Além disso, há alta informalidade, com 84% dos trabalhadores do ramo sem contribuição previdenciária em 2024, contra uma média de 36% na economia em geral, segundo o IBGE.

Modelo do Reino Unido

O dossiê apresenta práticas adotadas no Reino Unido para prevenir e tratar os efeitos das apostas:

  • Autoexclusão: o usuário pode bloquear seu acesso a sites licenciados por até cinco anos;
  • Publicidade restrita e regulada, proibida para menores e sem apelo a celebridades jovens;
  • Corporativismo: 50% da arrecadação de impostos das apostas são destinados ao tratamento dos afetados.

Sugestões para o Brasil

Rebeca Freitas propõe cinco medidas para atenuar os prejuízos no Brasil caso a proibição não seja considerada:

  • Aumentar a fatia da arrecadação destinada à saúde;
  • Capacitar profissionais para atendimento no SUS;
  • Banir propagandas e promover campanhas nacionais de conscientização;
  • Restringir o acesso para perfis de risco e menores;
  • Estabelecer regras duras para as empresas visando benefícios financeiros ao país e combate à corrupção.

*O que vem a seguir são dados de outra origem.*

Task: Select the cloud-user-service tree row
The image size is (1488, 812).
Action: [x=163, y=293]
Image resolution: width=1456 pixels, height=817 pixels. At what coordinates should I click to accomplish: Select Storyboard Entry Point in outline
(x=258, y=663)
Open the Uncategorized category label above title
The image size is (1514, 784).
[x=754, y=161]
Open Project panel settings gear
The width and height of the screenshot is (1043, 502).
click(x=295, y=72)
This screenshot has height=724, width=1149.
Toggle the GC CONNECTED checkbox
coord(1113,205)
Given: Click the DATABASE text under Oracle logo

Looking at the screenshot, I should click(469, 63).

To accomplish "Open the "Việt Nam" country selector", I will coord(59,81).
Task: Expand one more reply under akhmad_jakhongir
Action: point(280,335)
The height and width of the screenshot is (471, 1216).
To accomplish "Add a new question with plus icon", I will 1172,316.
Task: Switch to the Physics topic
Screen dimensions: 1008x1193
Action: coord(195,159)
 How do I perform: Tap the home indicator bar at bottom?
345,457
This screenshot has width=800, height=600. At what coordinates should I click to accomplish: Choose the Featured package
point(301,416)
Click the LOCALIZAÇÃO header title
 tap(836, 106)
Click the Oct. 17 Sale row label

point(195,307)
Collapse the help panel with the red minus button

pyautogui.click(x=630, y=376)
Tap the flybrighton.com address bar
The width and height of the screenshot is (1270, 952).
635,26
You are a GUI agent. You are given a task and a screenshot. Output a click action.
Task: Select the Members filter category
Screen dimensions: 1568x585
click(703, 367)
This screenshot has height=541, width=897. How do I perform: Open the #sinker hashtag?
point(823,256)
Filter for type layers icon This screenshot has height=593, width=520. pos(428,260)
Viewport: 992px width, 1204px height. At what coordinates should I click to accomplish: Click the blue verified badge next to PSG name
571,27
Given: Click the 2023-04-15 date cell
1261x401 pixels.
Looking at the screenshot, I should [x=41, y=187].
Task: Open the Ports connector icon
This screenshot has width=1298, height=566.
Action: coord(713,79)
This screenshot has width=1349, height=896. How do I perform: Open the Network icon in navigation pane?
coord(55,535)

Ela reforça que, se a legalização é inevitável, o Estado deve assegurar mecanismos sólidos para reduzir os danos sociais.

Posição das empresas de apostas

O Instituto Brasileiro de Jogo Responsável (IBJR), fundado em 2023 e representando a maioria do setor de apostas, manifesta-se contra o aumento da tributação alegando que isso pode impulsionar o mercado ilegal.

Segundo o IBJR, mais da metade das apostas virtuais no Brasil ocorrem no mercado clandestino.